With the sky completed, you can see how the trees have lost their contrast. This is partly because the thinned oil paint dulls when it dries and also because I couldn't get a dark enough value with the white canvas showing through.

I've just completed the dark Cypress trees and other foliage up against the sky.

This photo makes the sky appear lighter than it really is, but you can see how nicely the wine bottle (which is now finished) 'pops' against the sky.

Here is the painting so far. The darks of the trees and the wine bottle tell me how dark other objects need to be painted. The rooftop on the house to the right will be painted as dark as the trees.

I've completed the house in the background.

My favorite area of the house is the light shining on the porch.

Since the lasagna box is the focal point, I've painted the face of the box its final value which will start to tell me how dark some of the other areas nearby need to be. Also, the lettering on the box jumps out when the dark blue surrounds it, letting me know that it needs to be darkened with its final layer.

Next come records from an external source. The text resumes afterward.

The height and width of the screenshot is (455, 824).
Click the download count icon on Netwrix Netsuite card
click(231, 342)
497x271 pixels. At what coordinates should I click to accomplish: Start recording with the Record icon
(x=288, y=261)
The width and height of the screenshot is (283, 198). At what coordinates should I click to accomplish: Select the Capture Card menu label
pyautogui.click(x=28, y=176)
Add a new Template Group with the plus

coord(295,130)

As I began to apply the last layer of paint on the billboard ad, it became difficult to judge how dark to go because the sky, trees, wine bottle and the neighborhood house had all dried with a chalky surface. This is normal on darkly painted areas, as the original dark value (when it is wet) lightens when it is dry. I've given those areas a light coat of retouch varnish to bring back the rich values. You can see in this photo how nice that looks.

The billboard is finished as well as the overhanging lights.

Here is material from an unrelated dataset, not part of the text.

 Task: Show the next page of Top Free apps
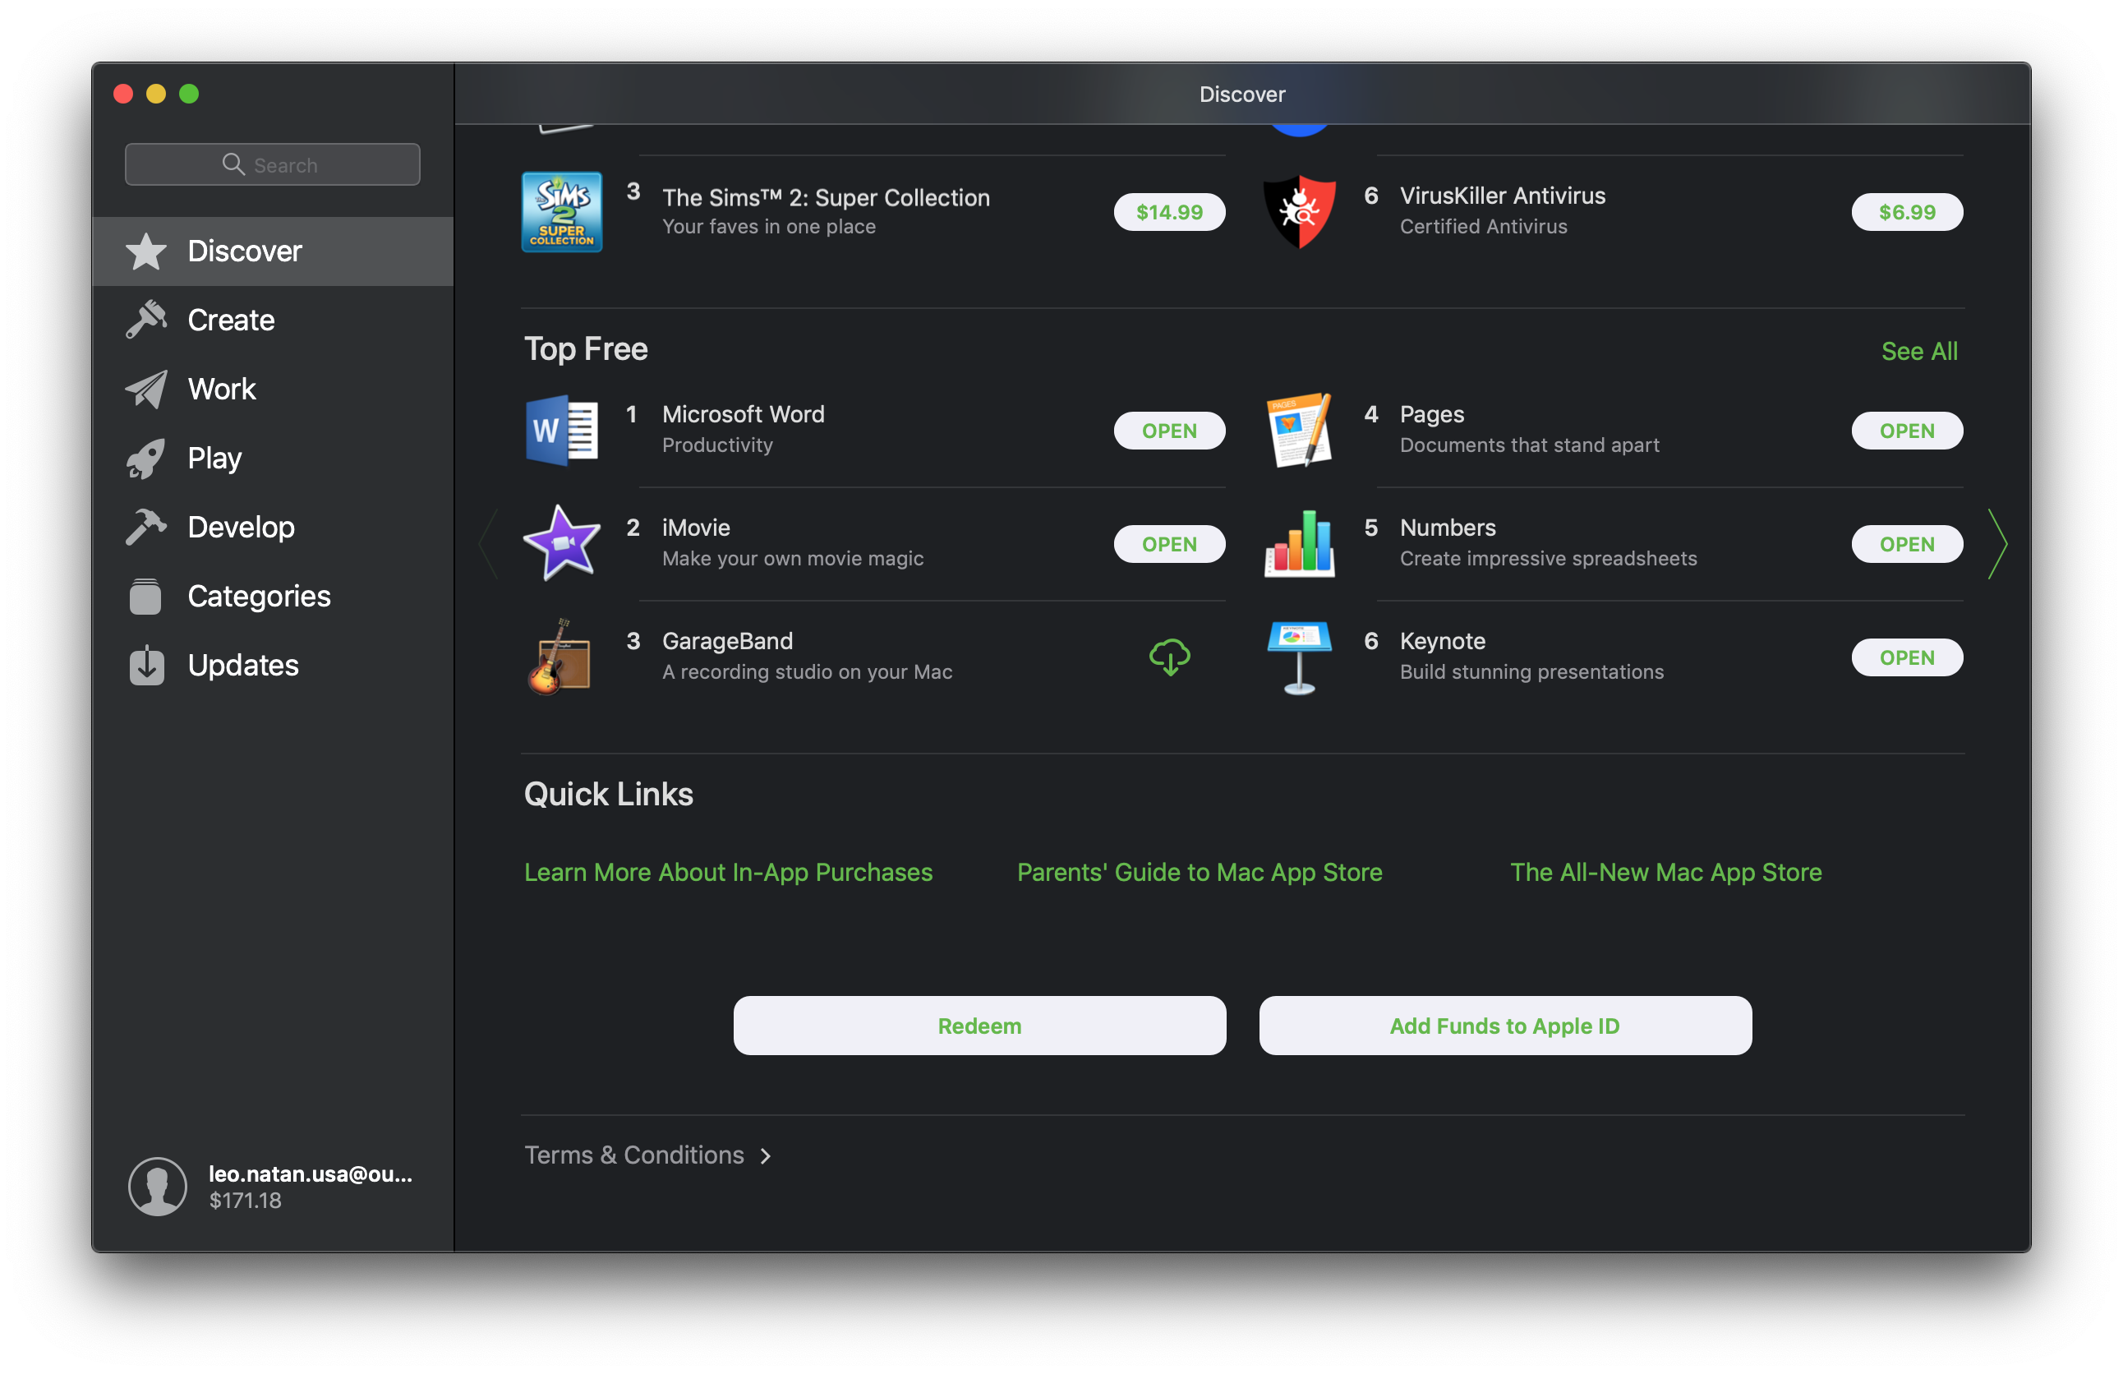tap(1997, 543)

The entire corner building is now complete along with...

... the pizza parlor.

I'm working on the lettering on the lasagna box. This very precise application of paint takes many days to get it just right. To show the difference in the initial layer of paint and the final layer, look at the 'NET WT. 1' at the bottom of the box. It has been given a final, darker value. The '6 OZ.(1LB)(453g)' is still in its preliminary state.

The lettering is complete as well as the entire outside of the lasagna box.

The view down the left side is completed. I varied the color of the cast light according to the type of light source.

I worked on the candles today. Getting the flames to look correctly was fun. Notice the subtle blue cast at the bottom of the flame.

Here is the completed side of the painting (minus the tomato and onion).

The areas left to complete are the three vegetables, salt and pepper shakers, the foreground street/sidewalk and the restaurant in the lasagna box.

The thick final layer of oil makes the tomato look nice and juicy...

...and the bell pepper shine!

Today I had a visit from the Arts Council of the Laguna Art Museum. The council is made up of former and current docents of the museum. I shared my "Little Italy" with the group, explaining the various steps I go through in the process.

The tomato is joined by its onion neighbor as I have finished painting it. I chose to darken the onion quite a bit which will allow me to darken the street around it later on.

When I applied the final layer of paint on the salt and pepper shakers, I cooled off the warm hues that were in the first passage. They were a little too orange compared to the rest of the objects in the painting.

I've put the final touches on the sidewalk, the street and all the shadows from the vegetables and salt and pepper shakers. Compare this photo to the one of the shakers above and you can see the change. Everything was darkened up considerably, allowing the scene in the lasagna box to glow.

All that is left is the inside of the restaurant. Painting the figures is a major undertaking in this painting, mainly because of the small size of their heads and facial features... but it will be fun!

On Friday, April 1, 2011, the Laguna Beach Alliance for the Arts presented me with the Art Stars Award for Artist of the Year. Along with the award, I was given a beautiful sculpture by Louis Longi.

Back to the studio...

I've completed the final area of the painting, the interior of the restaurant.

After 4 months, "Little Italy" is finished. I'll let it dry for a couple of weeks and then apply a thin layer of varnish to bring out the dull patches of paint.